**Set problem**:
Update the data from the line containing "The height and" through the line containing "Action: pyautogui.click(x=340, y=27)" by changing "trash icon" to "bin icon" and leaving everything else the same. Return only those lines.

**Extracted information**:
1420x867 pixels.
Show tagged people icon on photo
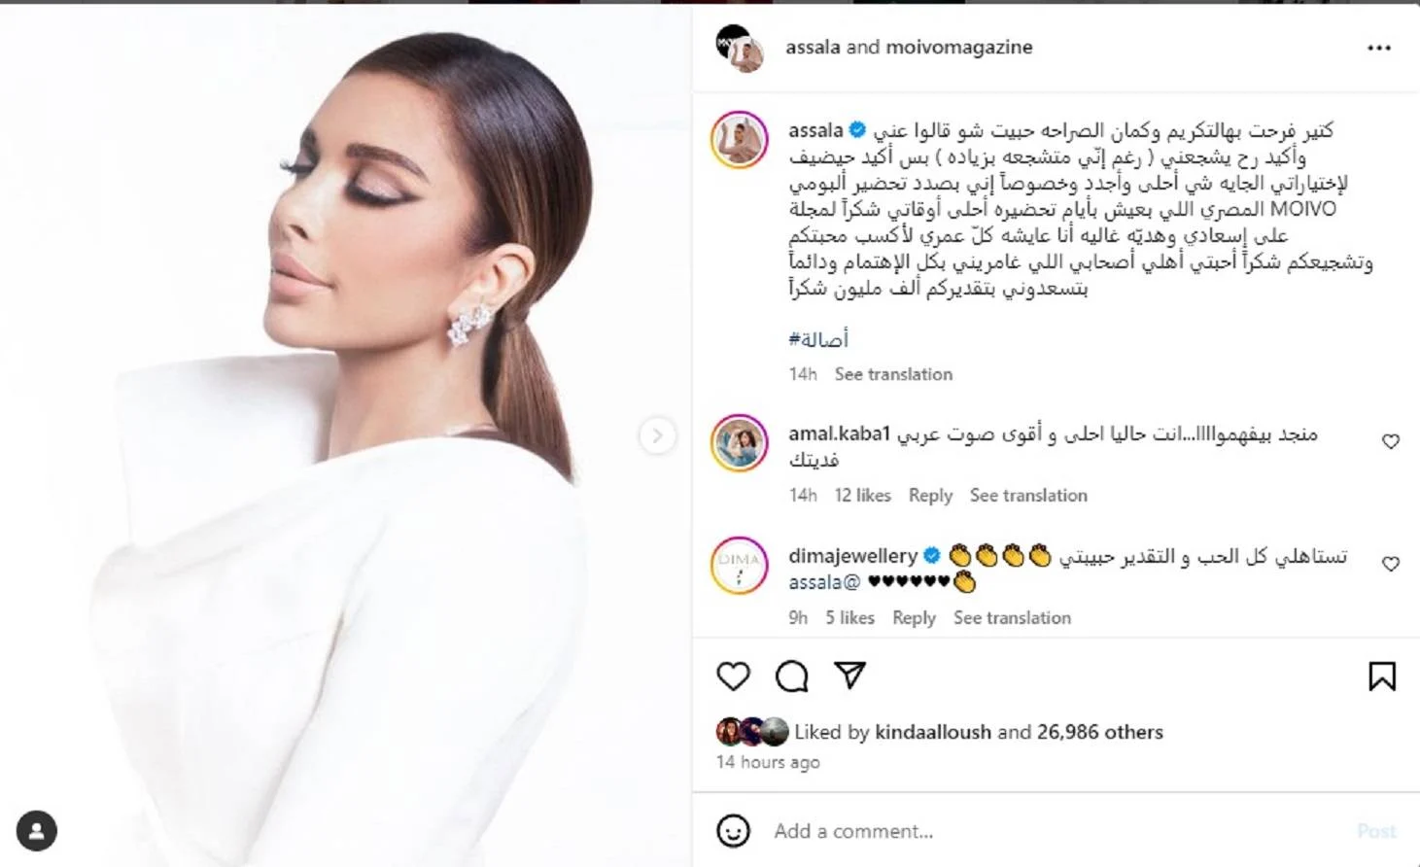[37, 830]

* * *

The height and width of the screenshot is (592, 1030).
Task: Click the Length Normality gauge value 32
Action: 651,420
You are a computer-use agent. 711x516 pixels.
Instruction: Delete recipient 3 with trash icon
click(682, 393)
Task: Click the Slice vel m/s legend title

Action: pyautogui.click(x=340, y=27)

...

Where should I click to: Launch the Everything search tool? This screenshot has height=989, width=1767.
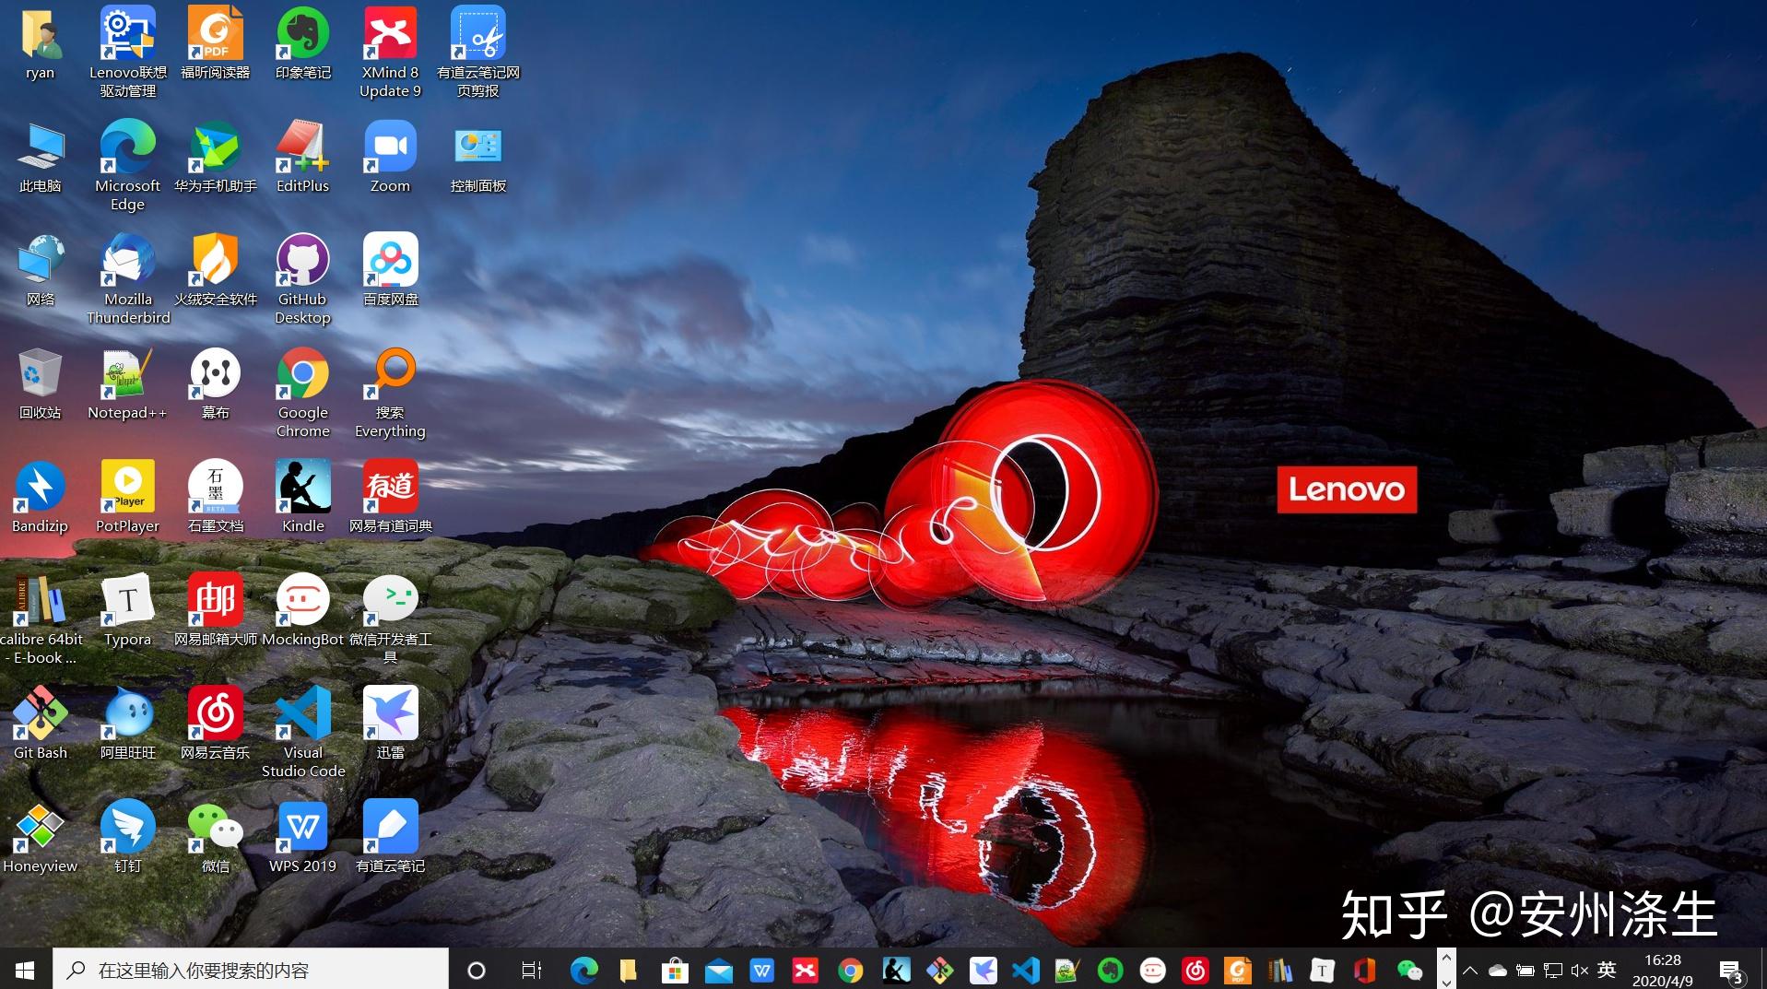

**Answer below**:
The height and width of the screenshot is (592, 1030).
Task: Click the Length Normality gauge value 32
Action: 651,420
You are a computer-use agent. 711x516 pixels.
Instruction: Delete recipient 3 with bin icon
click(682, 393)
Task: Click the Slice vel m/s legend title

Action: pyautogui.click(x=340, y=27)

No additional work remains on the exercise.